Review Summary: Hometown heroes, on a rainy day
Anchoress’ heart, as a hardcore band eking out a living in Vancouver BC, comes from a place of need and not want. Luxury is eschewed in their scrappy anthems, built on a handful of chords and quarter time. As “Closing Up Zhop” presents it, art isn’t just a hobby, it’s lifeblood; and venues are shelters for the eternally youthful soul.
To add some context: living in Vancouver is fucking expensive, especially when it comes to rent. A specific numerical figure from Anchoress: “Your two jobs (maybe more) still won’t make rent”. An infamous section of town is the Downtown Eastside, mentioned in “Bill Walks West”, centred around Main and Hastings St. It’s where the homeless congregate. A fair amount of music venues can be found in the area; the rent’s cheaper there after all. For all its seediness, the Downtown Eastside is culturally valuable - it has a high concentration of artists, and its residents form a symbol of resilience against gentrification. The idea of art persisting despite economic deprivation (sometimes, maybe even because of it) is what inspires battle hymns on Anchoress Is Ruining My Life
Anchoress do sing (or more specifically, shout in a spoken word style) about wage-slave drudgery, but fortunately their sound represents fighting spirit and not drudgery itself. At their angriest, the rhythm section takes precedence - snappy, light-footed drums on a medium-high speed pursuit, bassline being placed on equal level with the guitars. The riffing is lean, mean, meant to be percussive. “Icaro”, with its gang vocals and compressed length, is the epitome of pissed-off Anchoress. On the slower end, tracks like “Fir” and “All Colours” build around developed melodic leads, as opposed to the more repetitive riffing of “Icaro”. They take their time to play around with longer motifs. When Anchoress bring the tempo down, grimaces become lopsided smiles - “we fought for our craft beers, better pay for our teachers”, but “we will always find something to complain about”. Songs are replete with opportunities for shout-alongs, and the bass often takes charge of hooks.

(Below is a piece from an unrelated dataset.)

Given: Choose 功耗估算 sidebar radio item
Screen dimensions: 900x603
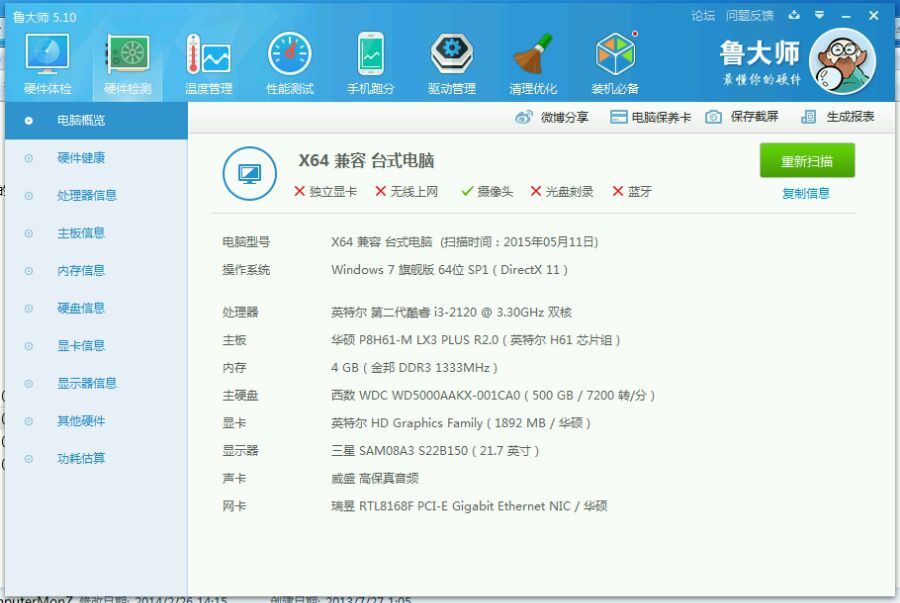Looking at the screenshot, I should (x=81, y=458).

I greatly admire Anchoress’ wit - it hits home pretty literally when I hear the part on “Fir” that goes “Just another beautiful day in the Pacific Northwest // The rain will never stop; the rain will never stop me”. I grin at the chant in “The Fuzz” - “D. B. A. A. // Don’t be an asshole” is a very blunt way of calling out uppity policemen. So sure, Anchoress are antagonistic towards things that are easy to hate. But I hear their optimism too, which shines through in “All Colours” as it builds from despondent musing to a call for self-actualization. There’s no “pull yourself up by the bootstraps” shtick; instead, it’s just taking cautious steps forward, a song ending on an open note, a trace of light appearing amidst ambiguity.
I think I get where Anchoress are coming from with the album title. They’ve laid out the economic formulas: being in a band = financial drain; financial drain = even fewer resources for being in a band; but not being in a band = no desire to live on, so why bother lessening financial drain by working a bunch of low-paying jobs. And so, Anchoress come together, bring their instruments, and proceed to continue ruining their lives.